Content starts

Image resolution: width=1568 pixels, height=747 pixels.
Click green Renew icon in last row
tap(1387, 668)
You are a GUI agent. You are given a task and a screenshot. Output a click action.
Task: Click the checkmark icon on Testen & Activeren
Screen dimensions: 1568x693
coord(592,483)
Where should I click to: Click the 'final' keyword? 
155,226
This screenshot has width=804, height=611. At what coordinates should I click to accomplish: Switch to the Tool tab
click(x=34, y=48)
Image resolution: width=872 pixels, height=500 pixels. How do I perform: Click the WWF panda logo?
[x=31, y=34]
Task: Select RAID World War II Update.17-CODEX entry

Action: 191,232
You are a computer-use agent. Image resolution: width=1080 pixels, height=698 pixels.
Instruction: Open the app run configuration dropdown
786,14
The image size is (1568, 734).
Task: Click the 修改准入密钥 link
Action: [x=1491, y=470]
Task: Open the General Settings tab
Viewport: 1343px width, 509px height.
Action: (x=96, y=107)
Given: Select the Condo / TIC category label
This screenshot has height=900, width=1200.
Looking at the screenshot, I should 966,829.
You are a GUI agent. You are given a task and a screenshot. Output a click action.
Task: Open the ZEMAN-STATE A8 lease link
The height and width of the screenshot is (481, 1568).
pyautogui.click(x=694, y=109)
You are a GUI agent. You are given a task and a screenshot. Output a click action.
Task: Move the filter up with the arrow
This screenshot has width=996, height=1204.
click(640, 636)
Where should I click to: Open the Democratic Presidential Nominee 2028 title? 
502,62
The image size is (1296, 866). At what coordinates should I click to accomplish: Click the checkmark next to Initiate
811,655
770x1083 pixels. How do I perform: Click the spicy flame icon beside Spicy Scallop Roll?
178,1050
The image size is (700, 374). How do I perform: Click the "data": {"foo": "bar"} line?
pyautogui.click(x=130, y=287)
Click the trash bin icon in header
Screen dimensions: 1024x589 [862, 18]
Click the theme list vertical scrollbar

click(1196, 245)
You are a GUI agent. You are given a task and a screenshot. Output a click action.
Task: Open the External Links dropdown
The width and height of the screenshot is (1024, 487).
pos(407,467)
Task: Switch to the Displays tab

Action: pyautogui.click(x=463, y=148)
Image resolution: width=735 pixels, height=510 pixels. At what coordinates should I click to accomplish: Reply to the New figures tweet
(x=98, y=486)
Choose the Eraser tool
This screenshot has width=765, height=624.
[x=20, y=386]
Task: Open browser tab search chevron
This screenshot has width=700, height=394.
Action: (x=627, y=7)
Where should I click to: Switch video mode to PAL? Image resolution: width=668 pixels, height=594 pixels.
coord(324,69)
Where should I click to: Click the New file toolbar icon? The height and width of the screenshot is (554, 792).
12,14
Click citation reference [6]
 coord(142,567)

Content ends

→ Task
Each record must be printed again, word for word, with nothing dropped.

→ Answer for the task
Image resolution: width=1568 pixels, height=747 pixels.
Click green Renew icon in last row
tap(1387, 668)
You are a GUI agent. You are given a task and a screenshot. Output a click action.
Task: Click the checkmark icon on Testen & Activeren
Screen dimensions: 1568x693
coord(592,483)
Where should I click to: Click the 'final' keyword? 
155,226
This screenshot has width=804, height=611. At what coordinates should I click to accomplish: Switch to the Tool tab
click(x=34, y=48)
Image resolution: width=872 pixels, height=500 pixels. How do I perform: Click the WWF panda logo?
[x=31, y=34]
Task: Select RAID World War II Update.17-CODEX entry

Action: 191,232
You are a computer-use agent. Image resolution: width=1080 pixels, height=698 pixels.
Instruction: Open the app run configuration dropdown
786,14
The image size is (1568, 734).
Task: Click the 修改准入密钥 link
Action: [x=1491, y=470]
Task: Open the General Settings tab
Viewport: 1343px width, 509px height.
Action: (x=96, y=107)
Given: Select the Condo / TIC category label
This screenshot has height=900, width=1200.
Looking at the screenshot, I should 966,829.
You are a GUI agent. You are given a task and a screenshot. Output a click action.
Task: Open the ZEMAN-STATE A8 lease link
The height and width of the screenshot is (481, 1568).
pyautogui.click(x=694, y=109)
You are a GUI agent. You are given a task and a screenshot. Output a click action.
Task: Move the filter up with the arrow
This screenshot has width=996, height=1204.
click(640, 636)
Where should I click to: Open the Democratic Presidential Nominee 2028 title? 
502,62
The image size is (1296, 866). At what coordinates should I click to accomplish: Click the checkmark next to Initiate
811,655
770x1083 pixels. How do I perform: Click the spicy flame icon beside Spicy Scallop Roll?
178,1050
The image size is (700, 374). How do I perform: Click the "data": {"foo": "bar"} line?
pyautogui.click(x=130, y=287)
Click the trash bin icon in header
Screen dimensions: 1024x589 [862, 18]
Click the theme list vertical scrollbar

click(1196, 245)
You are a GUI agent. You are given a task and a screenshot. Output a click action.
Task: Open the External Links dropdown
The width and height of the screenshot is (1024, 487).
pos(407,467)
Task: Switch to the Displays tab

Action: pyautogui.click(x=463, y=148)
Image resolution: width=735 pixels, height=510 pixels. At what coordinates should I click to accomplish: Reply to the New figures tweet
(x=98, y=486)
Choose the Eraser tool
This screenshot has width=765, height=624.
[x=20, y=386]
Task: Open browser tab search chevron
This screenshot has width=700, height=394.
Action: (x=627, y=7)
Where should I click to: Switch video mode to PAL? Image resolution: width=668 pixels, height=594 pixels.
coord(324,69)
Where should I click to: Click the New file toolbar icon? The height and width of the screenshot is (554, 792).
12,14
Click citation reference [6]
 coord(142,567)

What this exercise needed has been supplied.